The result of this mating is a single offspring on which we inflict mutations, the number of which is drawn from a Poisson distribution with a pre-defined parameter.
The offspring survives with probability proportional to its absolute fitness. Additional recombination between the fitness loci and strategy locus may occur with a fixed probability determined by the linkage parameter. This recombination occurs independently of decision regarding recombination within the fitness loci.
In this setting all mutations are reversible. In each of the runs additional features which are explicated are added and distinct it from the others.

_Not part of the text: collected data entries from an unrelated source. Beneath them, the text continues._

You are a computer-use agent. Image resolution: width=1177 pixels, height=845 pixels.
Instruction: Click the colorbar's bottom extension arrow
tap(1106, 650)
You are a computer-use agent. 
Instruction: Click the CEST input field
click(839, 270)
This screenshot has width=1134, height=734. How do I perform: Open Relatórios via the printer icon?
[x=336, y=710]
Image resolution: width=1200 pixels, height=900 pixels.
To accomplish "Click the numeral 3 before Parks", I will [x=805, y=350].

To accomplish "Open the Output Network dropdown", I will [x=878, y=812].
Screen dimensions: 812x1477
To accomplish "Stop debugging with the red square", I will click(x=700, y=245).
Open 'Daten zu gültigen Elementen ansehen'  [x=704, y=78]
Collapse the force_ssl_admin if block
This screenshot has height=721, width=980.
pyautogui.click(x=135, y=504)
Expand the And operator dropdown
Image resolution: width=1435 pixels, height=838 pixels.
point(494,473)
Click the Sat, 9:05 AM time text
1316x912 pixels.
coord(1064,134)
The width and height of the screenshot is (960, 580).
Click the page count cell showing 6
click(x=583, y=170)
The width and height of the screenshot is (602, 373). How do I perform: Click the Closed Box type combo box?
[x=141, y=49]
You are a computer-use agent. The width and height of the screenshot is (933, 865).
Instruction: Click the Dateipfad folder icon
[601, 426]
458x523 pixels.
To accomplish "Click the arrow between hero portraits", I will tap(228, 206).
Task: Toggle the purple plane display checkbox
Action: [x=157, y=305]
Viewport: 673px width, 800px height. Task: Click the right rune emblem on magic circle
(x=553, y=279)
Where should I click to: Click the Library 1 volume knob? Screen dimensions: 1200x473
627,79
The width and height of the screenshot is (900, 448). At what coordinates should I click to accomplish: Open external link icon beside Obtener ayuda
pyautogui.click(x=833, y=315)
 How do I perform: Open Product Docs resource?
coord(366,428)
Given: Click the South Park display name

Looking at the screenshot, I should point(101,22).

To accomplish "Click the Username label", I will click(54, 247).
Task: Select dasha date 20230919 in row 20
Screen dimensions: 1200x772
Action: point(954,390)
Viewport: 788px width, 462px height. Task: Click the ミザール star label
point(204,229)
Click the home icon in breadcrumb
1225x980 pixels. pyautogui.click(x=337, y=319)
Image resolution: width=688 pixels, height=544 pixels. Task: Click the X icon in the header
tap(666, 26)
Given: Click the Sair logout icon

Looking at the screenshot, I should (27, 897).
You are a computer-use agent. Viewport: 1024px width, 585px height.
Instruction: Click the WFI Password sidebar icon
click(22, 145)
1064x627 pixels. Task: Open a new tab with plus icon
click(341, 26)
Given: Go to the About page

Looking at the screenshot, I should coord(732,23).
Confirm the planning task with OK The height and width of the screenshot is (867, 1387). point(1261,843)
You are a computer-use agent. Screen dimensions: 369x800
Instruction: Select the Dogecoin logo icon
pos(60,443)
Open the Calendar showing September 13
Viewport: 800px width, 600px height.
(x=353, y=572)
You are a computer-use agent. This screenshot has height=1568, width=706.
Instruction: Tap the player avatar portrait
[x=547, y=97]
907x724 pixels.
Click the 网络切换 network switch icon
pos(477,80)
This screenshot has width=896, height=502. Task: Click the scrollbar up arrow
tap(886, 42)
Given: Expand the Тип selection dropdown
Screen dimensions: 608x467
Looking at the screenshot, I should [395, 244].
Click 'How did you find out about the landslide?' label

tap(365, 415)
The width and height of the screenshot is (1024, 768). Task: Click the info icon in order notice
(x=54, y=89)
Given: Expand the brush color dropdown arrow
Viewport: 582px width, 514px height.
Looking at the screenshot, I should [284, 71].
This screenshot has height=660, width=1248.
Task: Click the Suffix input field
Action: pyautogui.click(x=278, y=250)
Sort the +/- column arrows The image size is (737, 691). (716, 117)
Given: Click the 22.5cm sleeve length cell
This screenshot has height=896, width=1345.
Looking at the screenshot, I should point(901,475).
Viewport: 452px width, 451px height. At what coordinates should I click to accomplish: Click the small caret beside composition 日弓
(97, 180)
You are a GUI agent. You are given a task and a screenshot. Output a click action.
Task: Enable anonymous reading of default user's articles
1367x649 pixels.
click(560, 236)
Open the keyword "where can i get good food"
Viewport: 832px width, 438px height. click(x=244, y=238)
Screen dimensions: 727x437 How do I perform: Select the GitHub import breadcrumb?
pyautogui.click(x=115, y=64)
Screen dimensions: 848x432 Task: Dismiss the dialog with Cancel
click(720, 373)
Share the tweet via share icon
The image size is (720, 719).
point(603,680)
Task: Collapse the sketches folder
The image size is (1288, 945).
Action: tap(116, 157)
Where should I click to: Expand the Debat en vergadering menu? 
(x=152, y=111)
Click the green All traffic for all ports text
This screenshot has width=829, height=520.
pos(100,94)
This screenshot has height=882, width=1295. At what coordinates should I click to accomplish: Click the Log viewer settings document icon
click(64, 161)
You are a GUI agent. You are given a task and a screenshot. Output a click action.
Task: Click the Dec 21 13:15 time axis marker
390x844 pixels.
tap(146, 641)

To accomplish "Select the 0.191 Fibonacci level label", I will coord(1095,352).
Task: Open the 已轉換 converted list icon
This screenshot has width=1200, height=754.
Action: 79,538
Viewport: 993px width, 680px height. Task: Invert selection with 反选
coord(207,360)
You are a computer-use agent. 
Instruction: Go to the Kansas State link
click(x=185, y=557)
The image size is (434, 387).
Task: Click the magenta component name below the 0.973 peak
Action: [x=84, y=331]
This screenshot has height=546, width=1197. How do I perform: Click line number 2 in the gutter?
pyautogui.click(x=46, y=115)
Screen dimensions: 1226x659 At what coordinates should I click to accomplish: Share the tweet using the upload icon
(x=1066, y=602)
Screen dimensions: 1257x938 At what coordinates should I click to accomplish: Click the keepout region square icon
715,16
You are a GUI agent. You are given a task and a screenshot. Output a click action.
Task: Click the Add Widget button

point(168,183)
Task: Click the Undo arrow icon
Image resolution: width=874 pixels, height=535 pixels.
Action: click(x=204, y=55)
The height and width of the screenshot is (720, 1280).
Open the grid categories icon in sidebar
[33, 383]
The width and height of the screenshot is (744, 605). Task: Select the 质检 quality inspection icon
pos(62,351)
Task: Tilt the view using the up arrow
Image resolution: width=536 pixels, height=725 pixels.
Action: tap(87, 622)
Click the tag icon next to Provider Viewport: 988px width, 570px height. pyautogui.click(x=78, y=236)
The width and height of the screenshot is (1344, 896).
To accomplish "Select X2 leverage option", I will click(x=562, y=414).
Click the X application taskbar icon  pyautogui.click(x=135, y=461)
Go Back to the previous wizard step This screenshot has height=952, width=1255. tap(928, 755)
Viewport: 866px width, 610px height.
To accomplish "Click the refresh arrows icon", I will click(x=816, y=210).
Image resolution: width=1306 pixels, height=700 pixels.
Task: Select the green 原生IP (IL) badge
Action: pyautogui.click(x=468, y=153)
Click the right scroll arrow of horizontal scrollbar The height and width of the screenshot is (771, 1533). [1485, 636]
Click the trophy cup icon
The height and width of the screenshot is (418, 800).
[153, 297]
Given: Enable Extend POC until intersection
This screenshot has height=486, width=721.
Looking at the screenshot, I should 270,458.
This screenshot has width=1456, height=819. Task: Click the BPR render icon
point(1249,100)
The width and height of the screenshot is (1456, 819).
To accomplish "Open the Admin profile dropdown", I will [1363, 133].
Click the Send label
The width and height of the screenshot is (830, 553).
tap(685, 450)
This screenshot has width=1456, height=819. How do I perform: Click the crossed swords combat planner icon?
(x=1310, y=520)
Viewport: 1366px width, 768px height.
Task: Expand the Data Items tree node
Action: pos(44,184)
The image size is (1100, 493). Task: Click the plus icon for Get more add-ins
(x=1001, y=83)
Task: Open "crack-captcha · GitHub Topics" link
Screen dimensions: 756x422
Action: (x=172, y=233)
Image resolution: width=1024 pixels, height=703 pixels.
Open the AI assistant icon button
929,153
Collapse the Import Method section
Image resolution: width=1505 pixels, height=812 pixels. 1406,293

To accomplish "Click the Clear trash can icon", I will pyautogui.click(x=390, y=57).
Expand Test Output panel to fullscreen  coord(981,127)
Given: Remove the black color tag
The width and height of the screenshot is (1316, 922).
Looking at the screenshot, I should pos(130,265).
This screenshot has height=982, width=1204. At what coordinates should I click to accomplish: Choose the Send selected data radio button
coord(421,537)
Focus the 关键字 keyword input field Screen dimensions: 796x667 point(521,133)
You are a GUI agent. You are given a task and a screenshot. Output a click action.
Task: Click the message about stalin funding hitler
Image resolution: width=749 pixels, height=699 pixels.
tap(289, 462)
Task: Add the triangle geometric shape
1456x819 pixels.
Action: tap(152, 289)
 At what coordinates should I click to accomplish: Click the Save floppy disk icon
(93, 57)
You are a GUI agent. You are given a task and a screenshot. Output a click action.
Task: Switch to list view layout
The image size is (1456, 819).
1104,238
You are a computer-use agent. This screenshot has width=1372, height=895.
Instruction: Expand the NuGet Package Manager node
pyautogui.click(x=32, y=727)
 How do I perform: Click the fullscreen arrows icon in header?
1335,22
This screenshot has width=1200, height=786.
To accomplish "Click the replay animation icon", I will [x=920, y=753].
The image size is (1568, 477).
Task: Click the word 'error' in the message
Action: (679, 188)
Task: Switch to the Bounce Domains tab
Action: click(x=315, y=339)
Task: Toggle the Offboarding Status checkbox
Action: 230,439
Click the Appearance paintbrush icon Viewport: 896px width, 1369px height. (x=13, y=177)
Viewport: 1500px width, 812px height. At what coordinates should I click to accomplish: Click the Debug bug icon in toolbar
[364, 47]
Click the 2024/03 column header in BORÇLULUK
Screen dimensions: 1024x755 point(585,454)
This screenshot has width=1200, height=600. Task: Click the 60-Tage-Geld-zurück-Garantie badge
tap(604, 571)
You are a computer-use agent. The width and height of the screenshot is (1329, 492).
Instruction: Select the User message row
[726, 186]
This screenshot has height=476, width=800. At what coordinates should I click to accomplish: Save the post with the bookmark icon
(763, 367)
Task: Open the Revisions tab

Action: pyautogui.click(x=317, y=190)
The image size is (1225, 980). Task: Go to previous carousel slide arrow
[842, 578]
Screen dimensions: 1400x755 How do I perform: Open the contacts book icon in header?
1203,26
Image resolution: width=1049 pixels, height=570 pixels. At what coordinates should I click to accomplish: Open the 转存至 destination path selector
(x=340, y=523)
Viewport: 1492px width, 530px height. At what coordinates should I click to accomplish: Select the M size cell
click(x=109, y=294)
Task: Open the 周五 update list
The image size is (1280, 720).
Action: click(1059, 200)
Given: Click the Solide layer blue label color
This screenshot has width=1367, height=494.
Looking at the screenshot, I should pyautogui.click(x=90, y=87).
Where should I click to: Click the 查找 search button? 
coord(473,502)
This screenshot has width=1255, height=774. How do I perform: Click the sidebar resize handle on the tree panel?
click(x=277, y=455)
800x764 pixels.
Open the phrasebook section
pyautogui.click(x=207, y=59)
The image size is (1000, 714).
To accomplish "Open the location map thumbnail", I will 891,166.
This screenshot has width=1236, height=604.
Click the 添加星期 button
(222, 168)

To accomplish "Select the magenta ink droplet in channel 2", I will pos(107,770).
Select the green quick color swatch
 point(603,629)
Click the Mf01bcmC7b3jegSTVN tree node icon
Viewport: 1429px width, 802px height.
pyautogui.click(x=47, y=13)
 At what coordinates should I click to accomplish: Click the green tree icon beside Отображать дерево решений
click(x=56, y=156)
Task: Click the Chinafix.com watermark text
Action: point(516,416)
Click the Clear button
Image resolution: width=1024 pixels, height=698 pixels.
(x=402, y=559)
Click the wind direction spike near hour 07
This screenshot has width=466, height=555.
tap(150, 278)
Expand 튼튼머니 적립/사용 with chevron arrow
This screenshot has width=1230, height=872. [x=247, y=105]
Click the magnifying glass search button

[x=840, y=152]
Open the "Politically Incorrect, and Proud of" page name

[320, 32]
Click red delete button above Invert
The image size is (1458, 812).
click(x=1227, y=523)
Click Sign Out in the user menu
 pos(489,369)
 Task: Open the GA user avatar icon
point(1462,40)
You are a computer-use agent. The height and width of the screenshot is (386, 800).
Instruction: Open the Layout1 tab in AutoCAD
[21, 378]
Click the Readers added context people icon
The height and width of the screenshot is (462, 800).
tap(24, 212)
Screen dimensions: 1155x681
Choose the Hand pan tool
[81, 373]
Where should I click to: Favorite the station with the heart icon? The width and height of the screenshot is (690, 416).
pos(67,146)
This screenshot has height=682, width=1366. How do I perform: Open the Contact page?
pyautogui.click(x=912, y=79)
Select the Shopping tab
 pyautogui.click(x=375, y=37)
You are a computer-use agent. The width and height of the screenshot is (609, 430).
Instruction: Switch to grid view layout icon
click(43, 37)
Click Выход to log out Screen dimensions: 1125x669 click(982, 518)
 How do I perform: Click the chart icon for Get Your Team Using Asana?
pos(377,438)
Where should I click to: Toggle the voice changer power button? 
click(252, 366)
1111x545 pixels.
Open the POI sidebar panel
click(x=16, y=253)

We examined the ability of a variety of continuous strategies to spread in
a population originally dominated by another strategy. For each two strategies,
zi, zj, we measured the winning percentage of strategy zi in a population dominated by strategy zj and vice versa in a set of 1000 games. If the winning percentage of zi is significantly higher than the initial fraction (called domination barrier) of organisms with strategy zi in a population of the opposite strategy zj and the opposite is not true, we say that strategy zi dominates strategy zj. Our domination games consist of 3 rounds:
1. All strategies vs. UR - all strategies (with fixed parameters) compete against UR.
2. Sigmoid vs. UR - sigmoid strategies with different parameters parameters compete against UR. This round is of utmost interest since sigmoid functions are the generalization of the simple FAR strategy presented by Hadany and Beker.
3. Sigmoid duel - sigmoid strategies with different parameters compete with each other.
In the first two setups changes in the models (such as linkage, non-random
mating, etc.) were also considered. For the sake of fairness in all simulations
the average recombination rate of the competing strategies is equal.